### [EXERCISE AIM]
Retype the lines below exactly, but only those from the line that has "Task: Click the train icon for 411М" through the line that has "The height and width of the screenshot is (962, 1179).". Omit every picture.

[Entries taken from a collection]
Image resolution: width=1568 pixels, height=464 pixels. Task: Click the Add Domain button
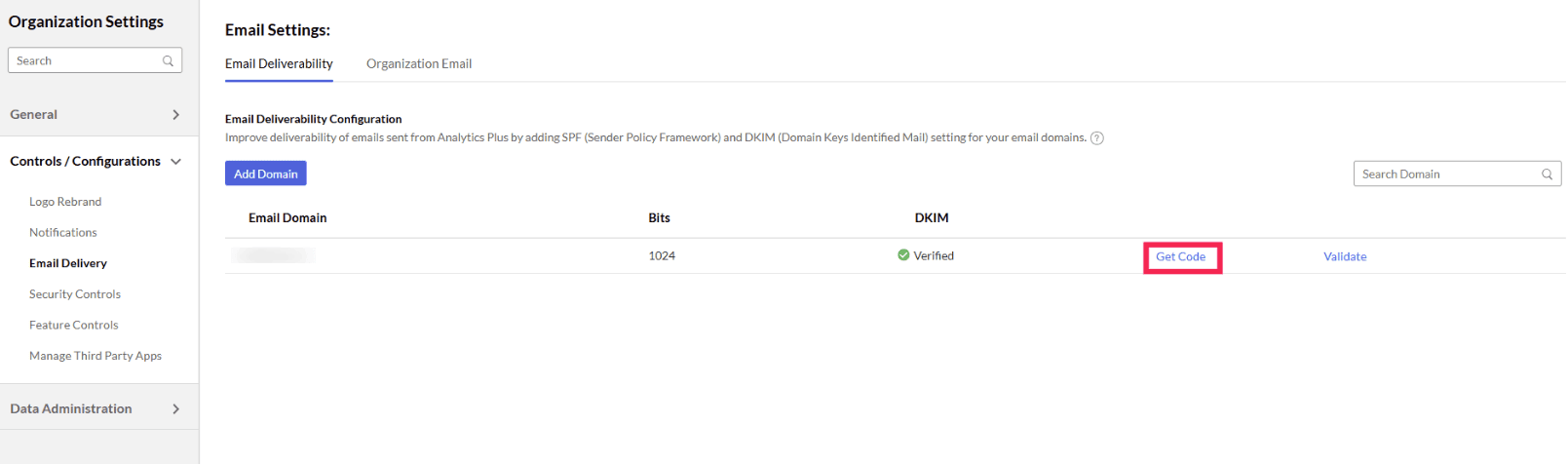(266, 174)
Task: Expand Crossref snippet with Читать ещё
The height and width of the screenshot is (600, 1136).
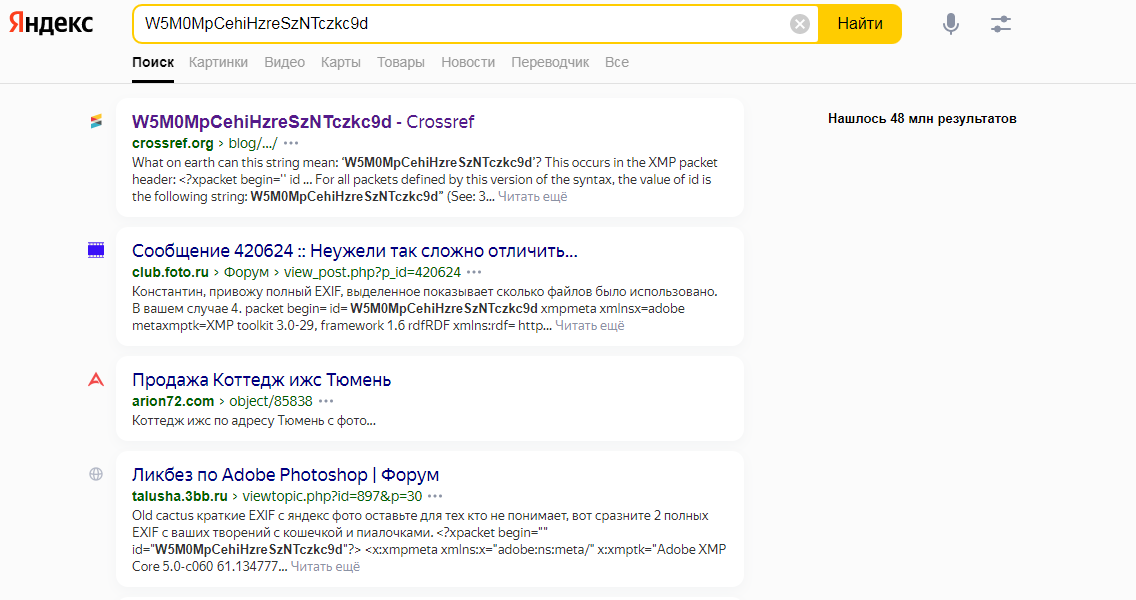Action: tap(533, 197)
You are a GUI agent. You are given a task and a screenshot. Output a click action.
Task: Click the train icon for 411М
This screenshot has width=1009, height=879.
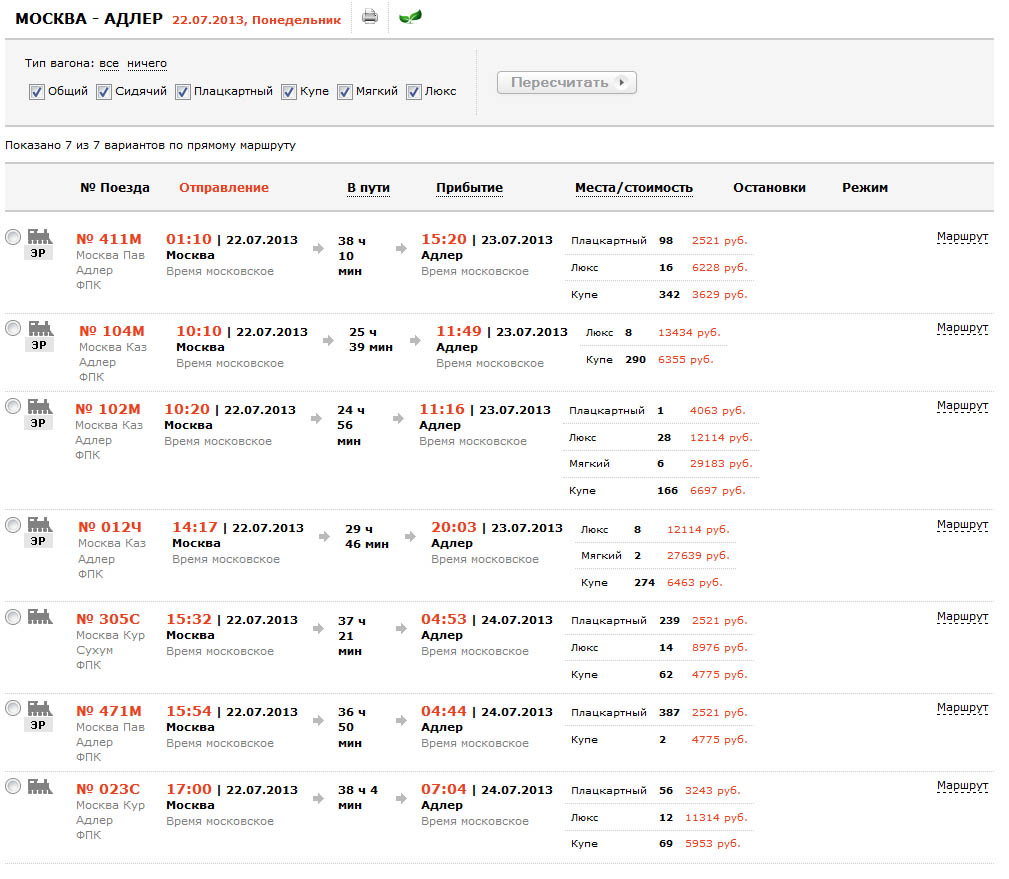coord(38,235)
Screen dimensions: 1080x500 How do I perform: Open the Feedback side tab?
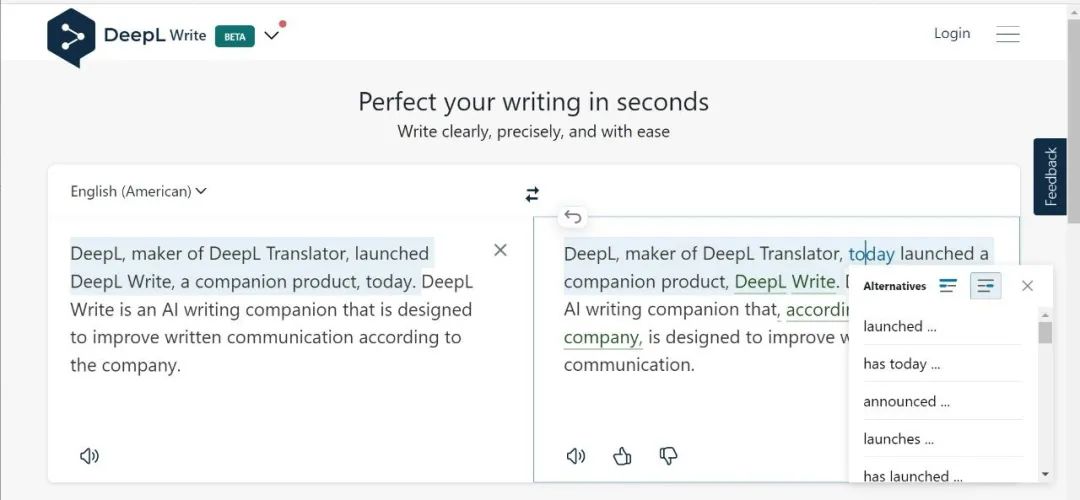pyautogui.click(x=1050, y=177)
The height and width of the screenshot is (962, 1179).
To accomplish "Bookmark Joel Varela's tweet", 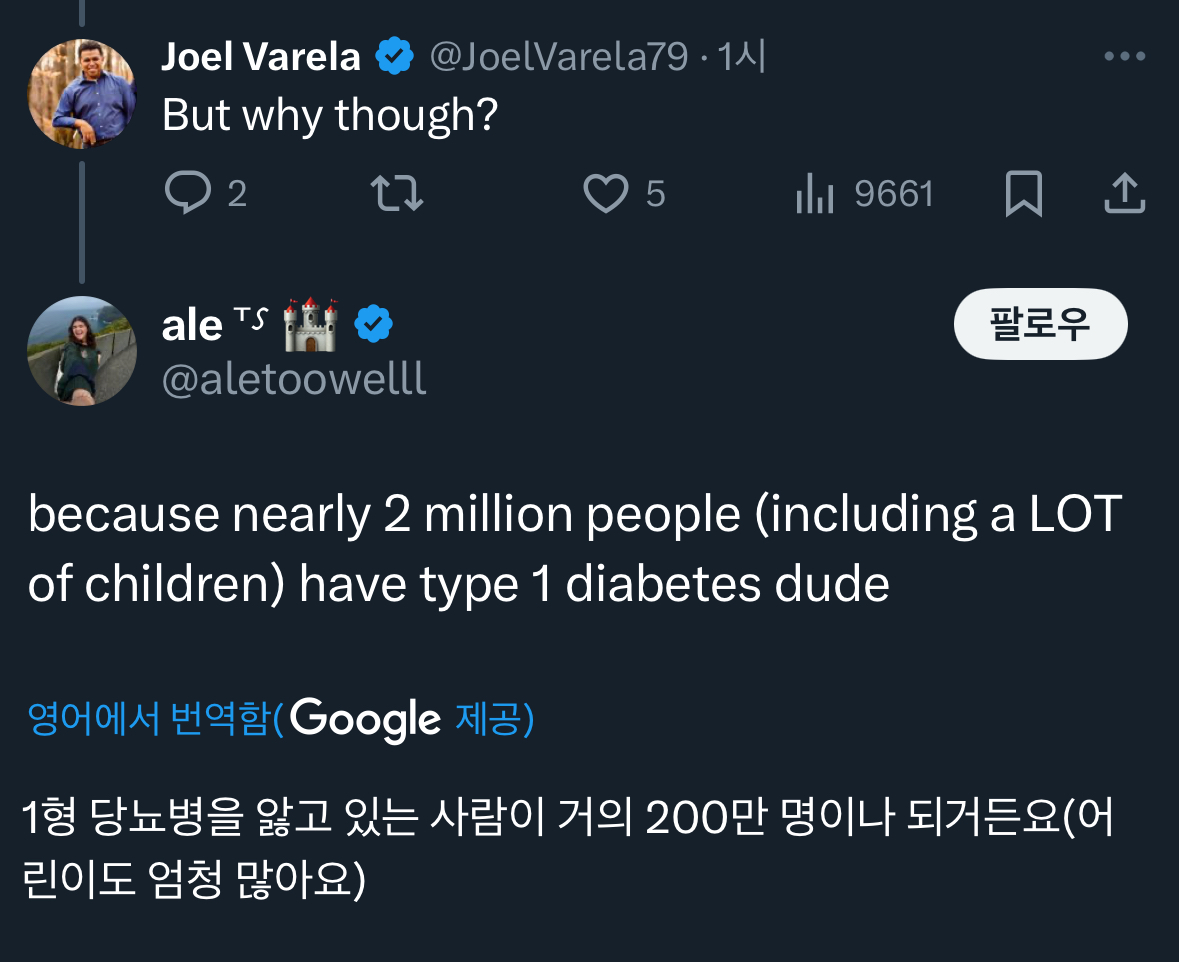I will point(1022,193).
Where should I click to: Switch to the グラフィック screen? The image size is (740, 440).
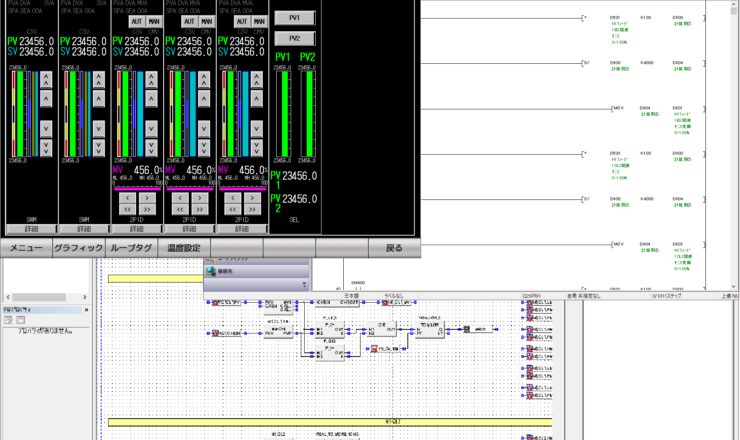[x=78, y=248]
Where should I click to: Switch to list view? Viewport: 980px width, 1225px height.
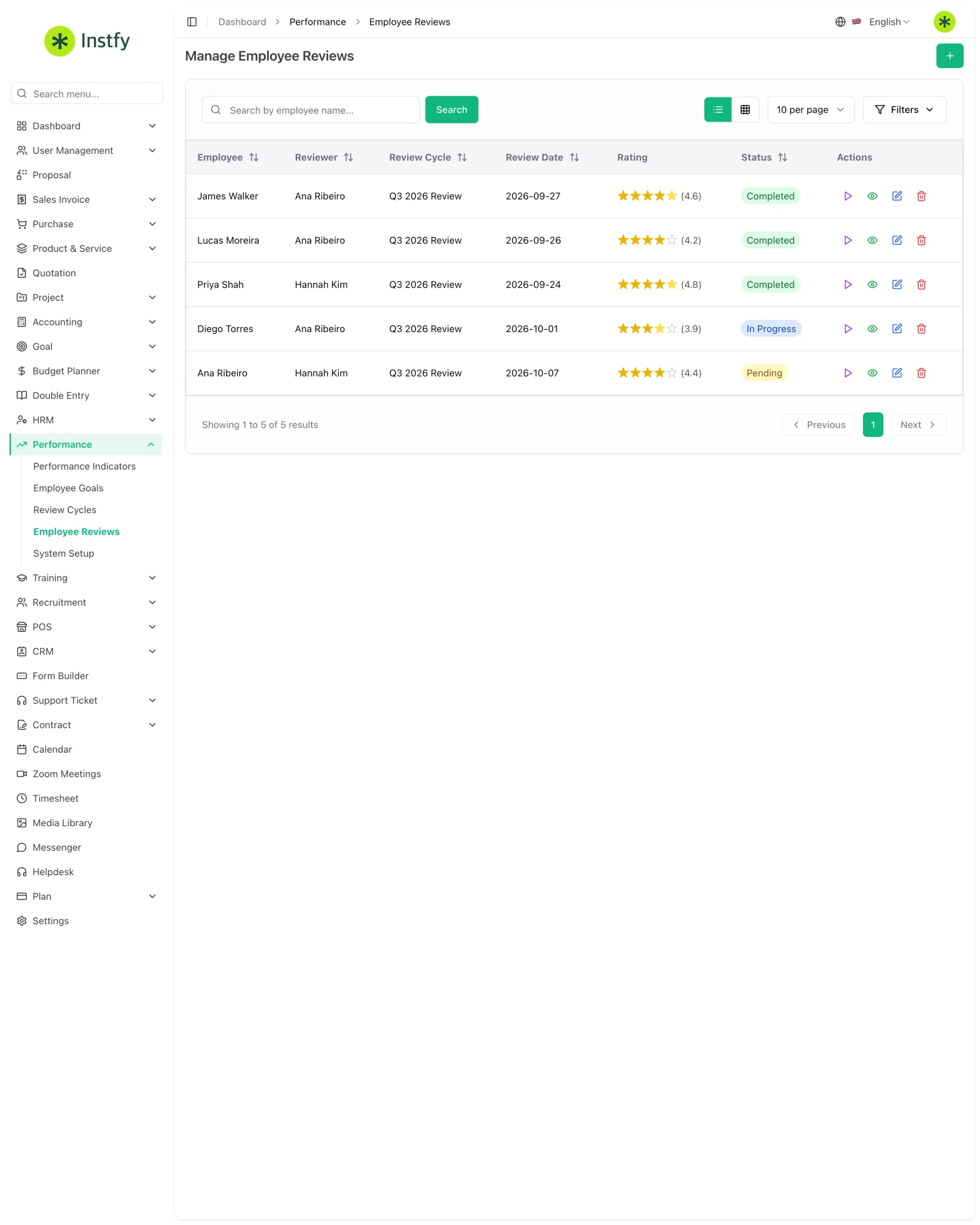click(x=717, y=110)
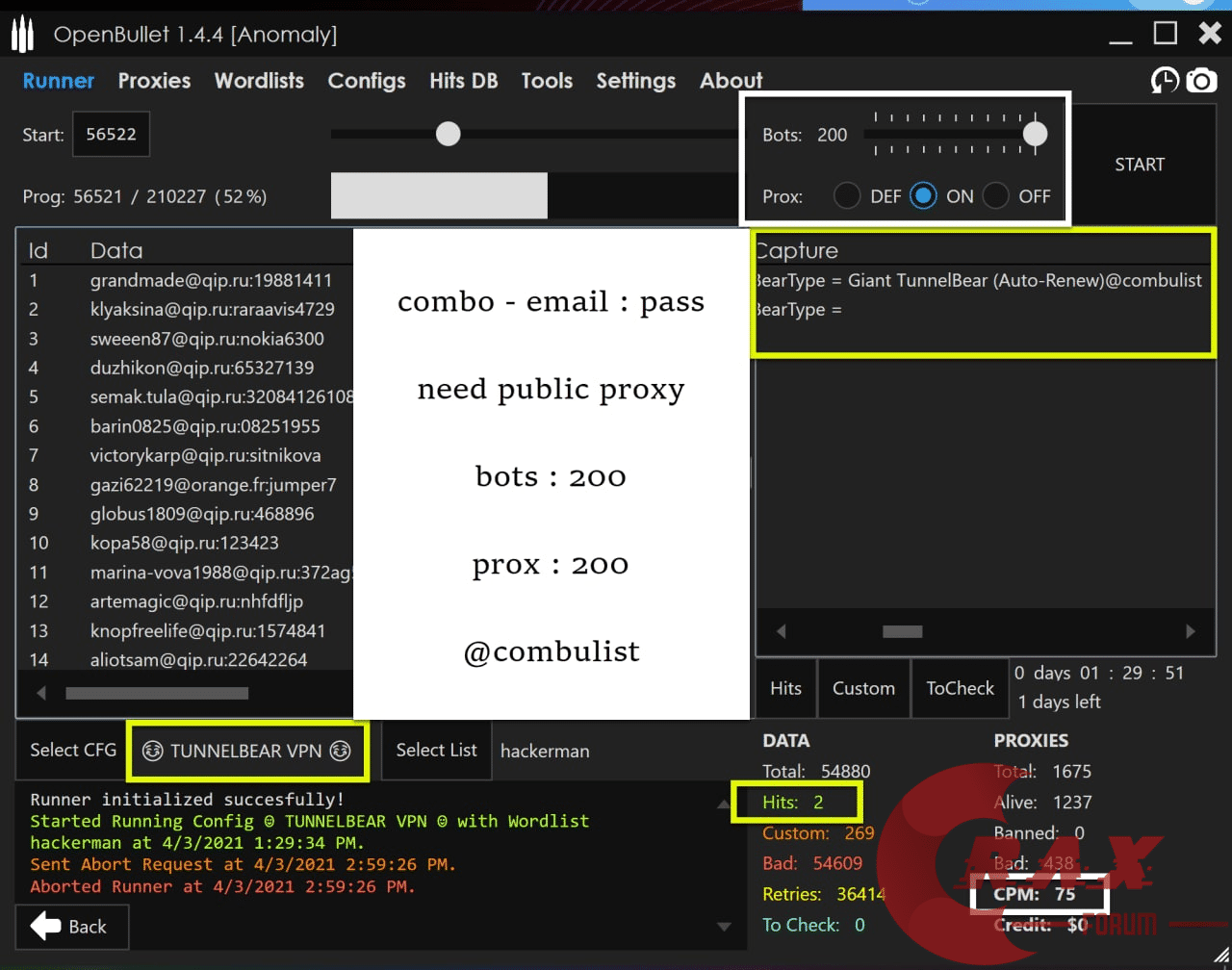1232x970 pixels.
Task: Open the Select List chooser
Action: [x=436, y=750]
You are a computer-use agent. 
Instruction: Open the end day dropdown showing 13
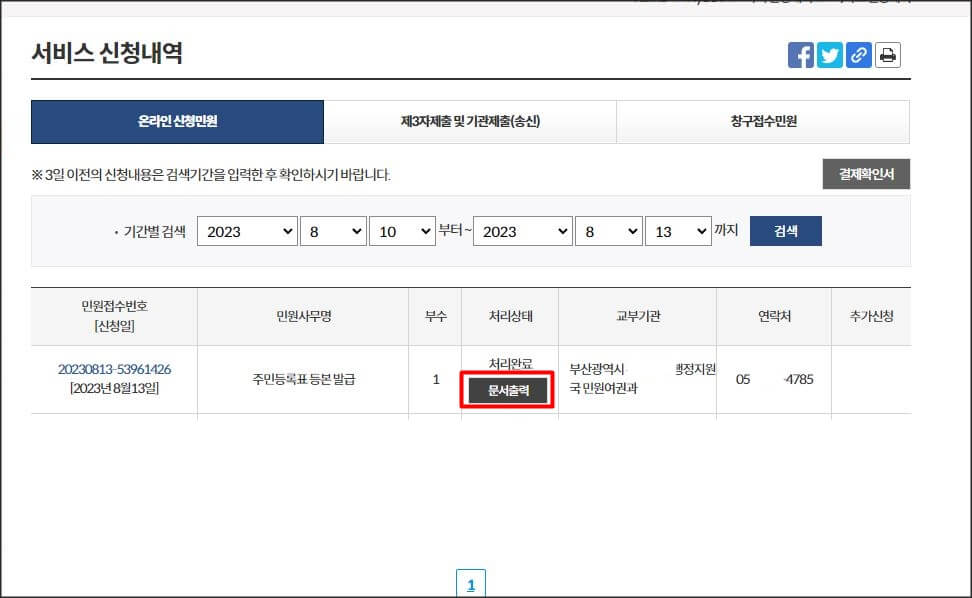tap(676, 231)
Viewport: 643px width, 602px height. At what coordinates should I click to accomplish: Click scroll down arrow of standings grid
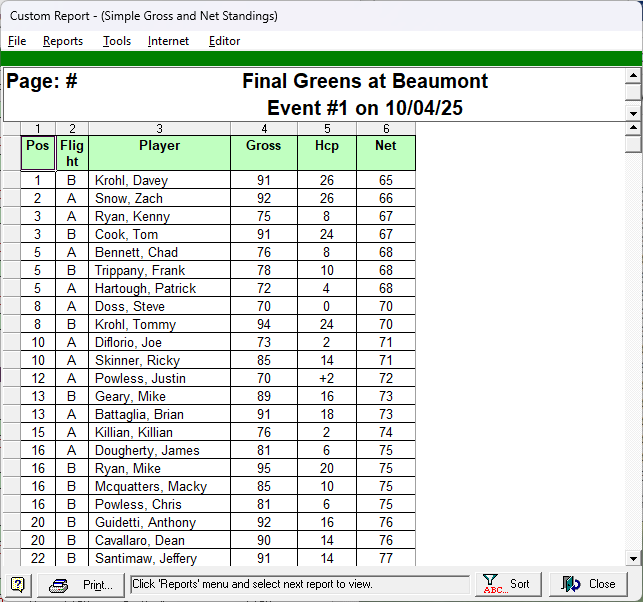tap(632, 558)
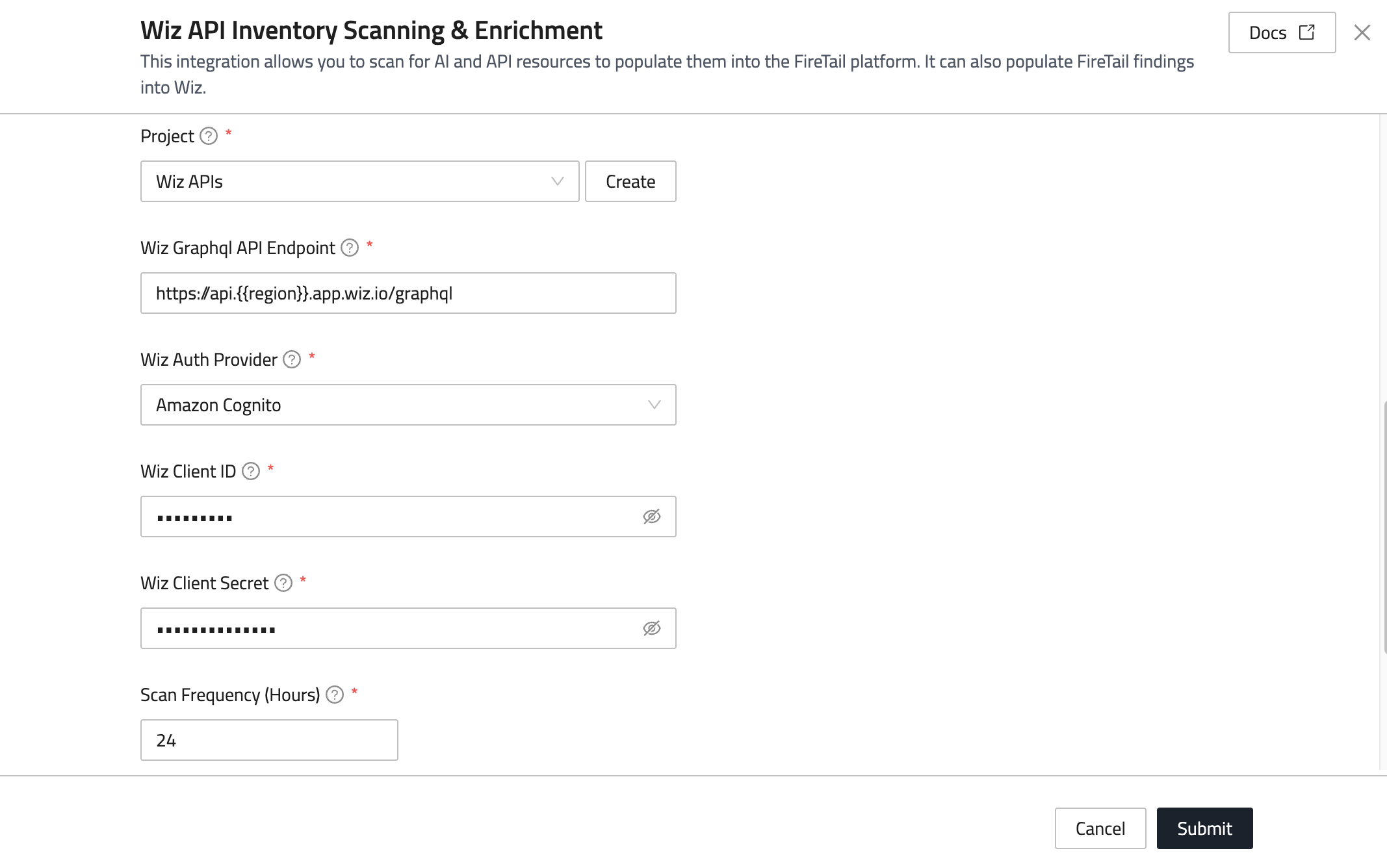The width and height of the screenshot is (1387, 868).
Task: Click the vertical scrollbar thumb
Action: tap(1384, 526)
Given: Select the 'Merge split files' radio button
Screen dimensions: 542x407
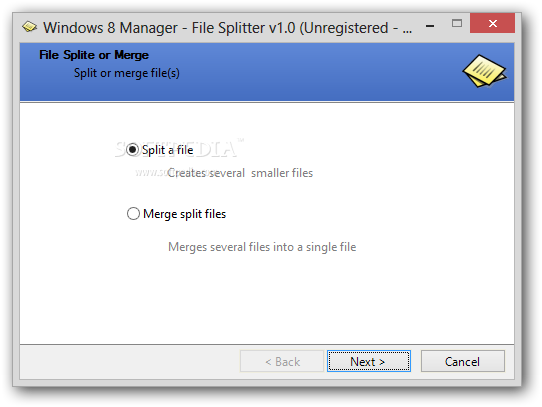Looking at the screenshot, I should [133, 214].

### [EXERCISE RESPONSE]
Task: Click the train icon for 411М
This screenshot has width=1009, height=879.
coord(38,235)
Screen dimensions: 1080x500 How do I perform: Open the Feedback side tab?
pyautogui.click(x=1050, y=177)
The height and width of the screenshot is (962, 1179).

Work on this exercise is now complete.